[dm-devel] dm-bufio

Tue Mar 27 09:56:35 UTC 2012

On Sat, Mar 24, 2012 at 3:07 AM, Mikulas Patocka <mpatocka at redhat.com> wrote:
>
>
> On Sat, 24 Mar 2012, Kasatkin, Dmitry wrote:
>
>> Hi,
>>
>> Thanks for clarification.
>> Indeed everything works just with dm_bufio_write_dirty_buffers().
>> Reboot notifier is to issue the flush only..
>> As I understand, dm-bufio will do the flush but currently once per 10 seconds.
>>
>> if data on the block device and metadata on other block device get out
>> of sync, what you can do then?
>> how journal helps then?
>>
>> - Dmitry
>
> It depends what you're trying to do.
>
> If you're trying to do something like "dm-verity", but with a possibility
> to write to the device, there are several possibilities:
>
> * keep two checksums per 512-byte sector, the old checksum and the new
> checksum. If you update the block, you update the new checksum, sync the
> metadata device and then write to the data device (obviously you need to
> batch this update-sync-write for many blocks write concurrently to get
> decent performance). When you verify block, you allow either checksum to
> match. When you sync caches on the data device, you must forget all the
> old checksums.
>

Right.. It requires double space and more IO.
The it will certainly be more stable to failures.
But what if data block will be corrupted during write due to power or
other failures?
In such case both checksums will not obviously match...

> * use journaling, write data block and its checksum to a journal. If the
> computer crashes, you just replay the journal (so you don't care what data
> was present at that place, you overwrite it with data from the journal).
> The downside is that this doubles required i/o throughput, you should have
> journal and data on different devices.
>

That looks definitely more reliable.

> * do nothing and rebuild the checksums in case of crash. It is simplest,
> but it doesn't protect from data damages that happen due to the crash (for
> example, some SSDs corrupt its metadata on power failure and you can't
> detect this if you rebuild checksums after a power failure).
>

easy and nice :)

>> Yes.. I am aware of dm-verity target.
>> It suites well for read-only cases.
>> It is questionable how tree-based approach will work with read-write.
>> Each single update will cause whole tree recalculation.
>
> A write would recalculate hashes only in the branch from tree bottom to
> tree top. The obvious downside is that there is no protection from crash.
>

Yes.. I noticed.

>
> BTW. regarding that reboot notifier with
> "dm_bufio_write_dirty_buffers(d->bufio)" ... there could be another
> problem ... what if other reboot notifier (maybe for a completely
> different driver) writes to the device after
> "dm_bufio_write_dirty_buffers(d->bufio)" was performed?
>

"Target" owns/writes to device...
 What other driver will do it?
 Also rootfs is re-mounted read-only before rebooting.
It is actually not about data device sync, but "hash device" sync.

> - would it be possible to install your notifier again?
>
> - or turn into a synchronous updates? --- i.e. set a flag in your reboot
> notifier and if the flag is on, call
> "dm_bufio_write_dirty_buffers(d->bufio)" after every write.
>

I see the idea.

> Mikulas
>

Thanks,

Dmitry

> --
> dm-devel mailing list
> dm-devel at redhat.com
> https://www.redhat.com/mailman/listinfo/dm-devel

◆ Dataset records ◆
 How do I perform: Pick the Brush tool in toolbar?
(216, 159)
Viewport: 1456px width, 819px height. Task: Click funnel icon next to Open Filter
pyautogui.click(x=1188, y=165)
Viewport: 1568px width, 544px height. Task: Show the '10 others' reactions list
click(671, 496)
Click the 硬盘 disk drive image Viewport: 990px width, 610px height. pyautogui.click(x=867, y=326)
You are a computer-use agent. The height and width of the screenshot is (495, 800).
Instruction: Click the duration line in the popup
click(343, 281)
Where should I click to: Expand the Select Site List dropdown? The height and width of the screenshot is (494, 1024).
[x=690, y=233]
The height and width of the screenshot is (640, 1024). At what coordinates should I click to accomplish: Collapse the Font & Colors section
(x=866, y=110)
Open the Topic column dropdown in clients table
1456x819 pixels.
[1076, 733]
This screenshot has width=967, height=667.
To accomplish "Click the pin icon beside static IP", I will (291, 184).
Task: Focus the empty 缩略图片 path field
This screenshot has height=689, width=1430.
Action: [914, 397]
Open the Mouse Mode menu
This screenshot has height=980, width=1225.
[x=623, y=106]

◆ Directions ◆
[1] According to the dm-bufio thread, how often does dm-bufio currently do the flush?
[2] Select every line of the records that contains the string "Task".

◆ Solutions to the problems ◆
[1] Once per 10 seconds.

[2]
Viewport: 1456px width, 819px height. Task: Click funnel icon next to Open Filter
Viewport: 1568px width, 544px height. Task: Show the '10 others' reactions list
Task: Focus the empty 缩略图片 path field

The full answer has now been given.